隣のコースで優勝した北島康介(きたじま・こうすけ)(日本コカ・コーラ)が上げた雄たけび、こぶしをたたきつけて上げた水しぶき。4年前の屈辱は忘れられない。アテネ五輪競泳男子百メートル平泳ぎで2位に敗れた26歳のブレンダン・ハンセン(米国)にとって、この記憶が北京五輪への原動力となっている。
二百メートルでも3位に終わったアテネの後、北島の叫び声を頭から離さないように決め、練習では常に最大の力を出した。「2度と同じ失敗はしたくなかった」と臨んだ翌2005年の世界選手権(モントリオール)では百メートルで北島に競り勝った。「厳しい練習が実を結んだ。北島が自分の中の最高の力を引き出してくれた」と胸を張った。
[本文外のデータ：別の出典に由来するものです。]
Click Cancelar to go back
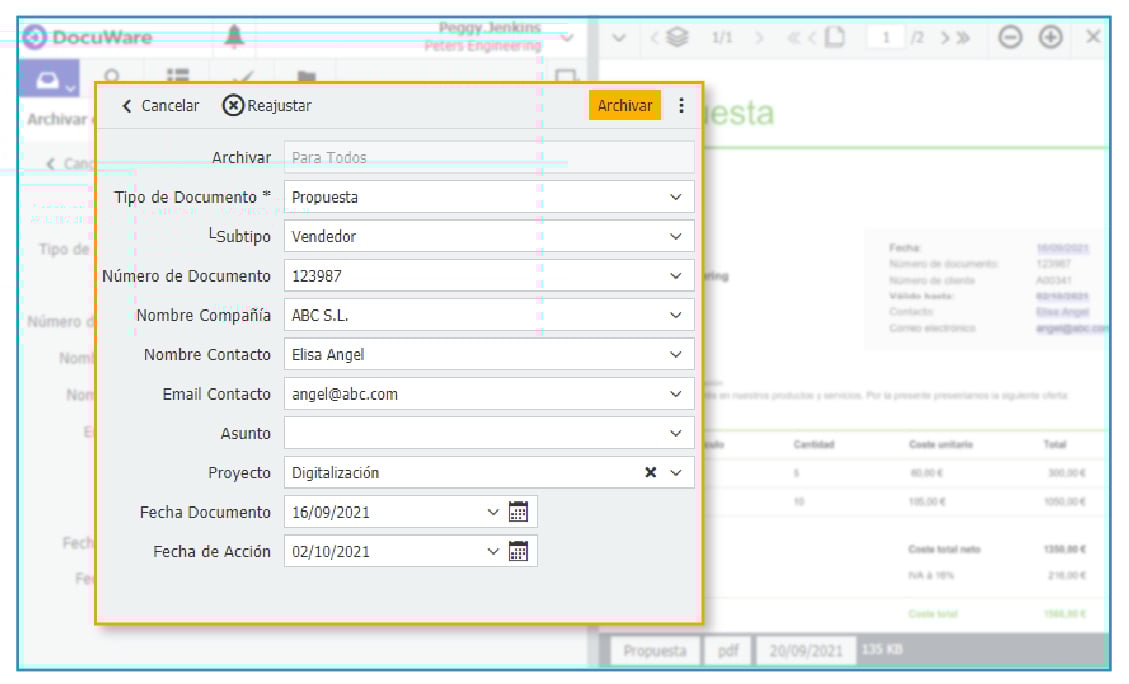 point(160,105)
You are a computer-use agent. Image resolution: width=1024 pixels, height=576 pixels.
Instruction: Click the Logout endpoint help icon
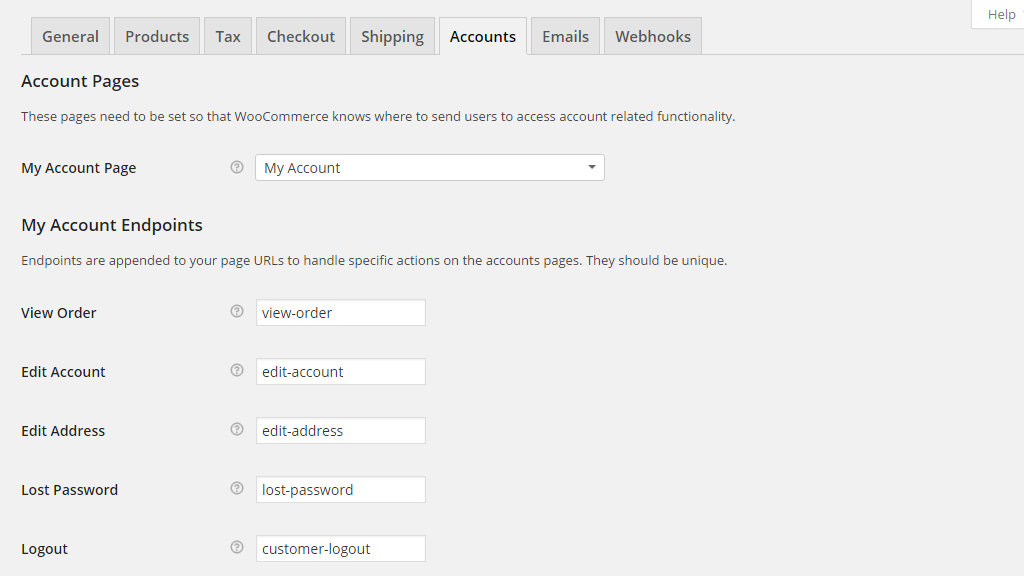pyautogui.click(x=237, y=548)
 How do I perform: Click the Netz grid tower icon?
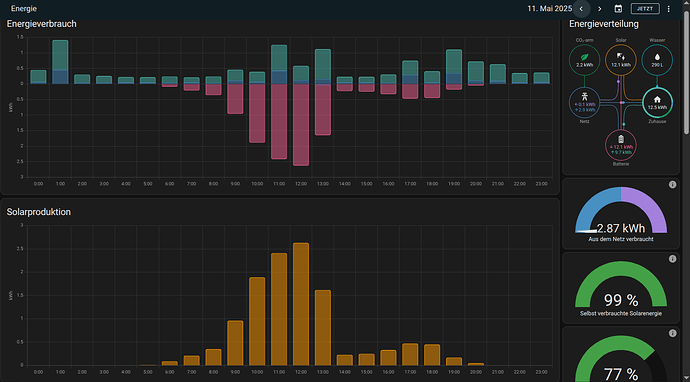point(584,97)
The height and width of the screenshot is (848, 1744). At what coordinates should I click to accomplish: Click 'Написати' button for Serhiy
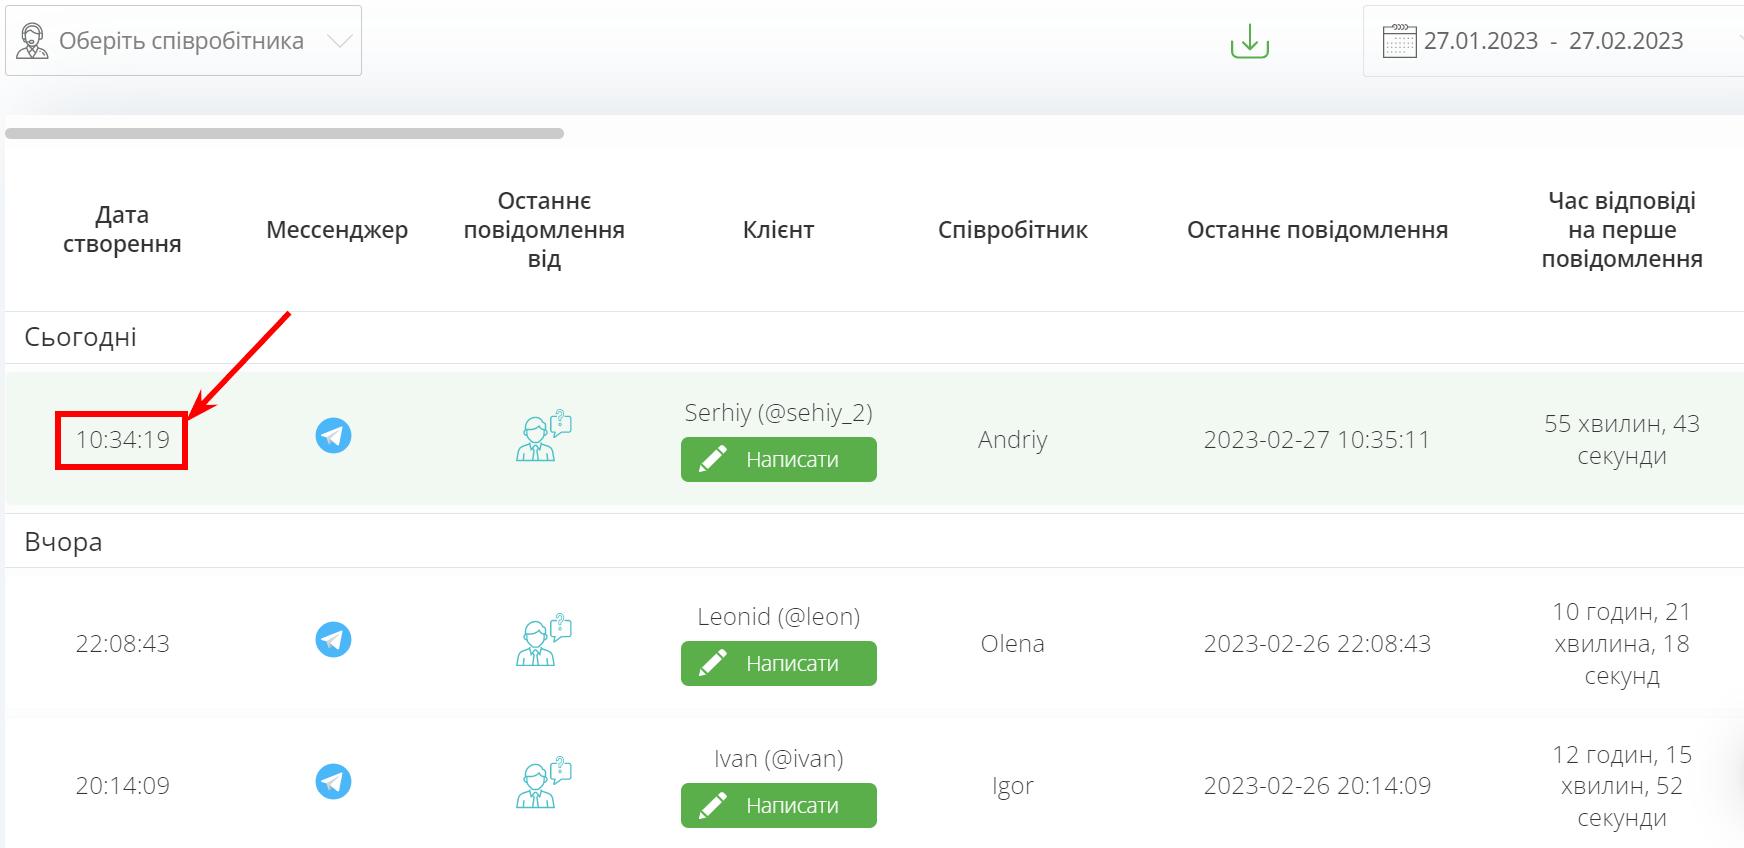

北島とは世界の水泳界で指折りのライバル関係にある。アテネで2冠を獲得した後、意欲減退と体調不良に苦しんだ北島とは対照的に歩みを緩めなかった。06年パンパシフィック選手権(カナダ・ビクトリア)では二百メートルで北島に大差をつけ、2分8秒50の世界新記録をマーク。アテネでの北島と同じように水しぶきを上げ「ウオー」と叫んだ。国際大会での個人種目で自身初の世界記録樹立に「五輪への扉が開けた」と自信をつけた。
この4年間、2種目とも世界記録保持者の座を維持し、タイムでは世界一だ。最大の不安はアテネで見せた精神面のもろさ。最初のレースの百メートル予選で北島に好タイムを出されてペースをつかめず「彼(北島)のレースをしてしまった」と自分を見失った。昨年の世界選手権(メルボルン)は百メートルで北島に勝ったが、二百メートルは棄権した。
自分の弱さを克服したとき、頂点が待っている。